====== Source passage
Scientific Research Activity
The work of Prof. Patrizia Brigidi is documented by several
publications in international journals. The principal topics
covered in her work have been:
genetic improvement of industrial microorganisms;
molecular identification of probiotic strains;
study of the molecular mechanisms responsible for the
health promoting activities of probiotics;
characterization of human complex ecosystems (gut microbiota,
vaginal microflora);
fermentation processes for biomass production of Bacillus
stearothermophilus and Lactobacillus strains;
analysis of antimicrobial activity of traditional compounds and
new synthesized molecules.
1.Characterization of the human intestinal microbiota
by molecular techniques: set up of a microarray platform.
The recent development of culture-independent molecular
approacches allowed to characterize complex
ecosystems, such as the human gut microbiota. In particolar,
the molecular analysis allows to evaluate qualitative and
quantitative modifications of the predominant intestinal
microbial groups related to different
physio-pathological conditions of the subjects analyzed and
environmental stimuli, such as the intake of antibiotics and
functional foods. DNA microchips (Community Genome Arrays, CGAs)
represent a potent and robust genomic technology, commonly
used to study biological systems and processes.
However, up to now, this technology has not been widely
used for the characterization of microbial communities. In this
perspective, new chips, based on the employment of
microbial ribosomal DNA probes specific for the predominant
intestinal microbial groups, will be developed. 2.Genomic and
proteomic analysis of health promoting metabolic activities of
probiotics. The characterization of an increasing number
of genomes of bacterial probiotics allows
to identify putative genes which codify
for metabolic activities benificial for the host. In
Bifidobacterium and Lactobacillus strains we
have identified and characterized the oxc gene,
which codifies for oxalyl-decarboxilase, key
enzyme for the decarboxilation of oxalate, a toxic compound
assumed with the diet. The proteomic analysis allows to verify
the expression of putative genes envolved in probiotic activities
and study the bacterial metabolic responses in different
environmental conditions (stress, antibiotics). The proteomic
approach has been performed to identify bacterial
proteins involved in the bacterial adhesion to intestinal
epithelium. 3.Study of the mecchanisms of adhesion of
Bifidobacterium cells to human enterocytes. Despite the wide
employment of Bifidobacterium strains in probiotic dietary and
pharmaceutical preparations, the molecular mechanisms of
the interaction between probiotics and host, are still
unknown. On the the other hand, several are the
published studies about the interaction between
enteropathogens and host. By considering that enteropathogens and
probiotics colonize the same ecological niche, we hypothesed that
they use the same mechanisms for adhering to the intestinal
epithelium. In this perspective, we will study the capability of
cell wall proteins of Bifidobacterium to bind plaminogen,
fibronectin and laminin, which are proteins involved in
the cross-talk between enteropathogens and human enterocytes.
============
====== Data under study
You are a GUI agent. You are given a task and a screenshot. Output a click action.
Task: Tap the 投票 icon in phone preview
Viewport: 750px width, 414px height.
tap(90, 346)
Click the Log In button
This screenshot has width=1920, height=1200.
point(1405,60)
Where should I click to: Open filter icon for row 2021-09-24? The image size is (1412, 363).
============
■ **Task requirements**: Rewrite the research description above between "The recent development" and "systems and processes.", inclusive, changing "robust" to "reliable".

■ **Expected answer**:
The recent development of culture-independent molecular
approacches allowed to characterize complex
ecosystems, such as the human gut microbiota. In particolar,
the molecular analysis allows to evaluate qualitative and
quantitative modifications of the predominant intestinal
microbial groups related to different
physio-pathological conditions of the subjects analyzed and
environmental stimuli, such as the intake of antibiotics and
functional foods. DNA microchips (Community Genome Arrays, CGAs)
represent a potent and reliable genomic technology, commonly
used to study biological systems and processes.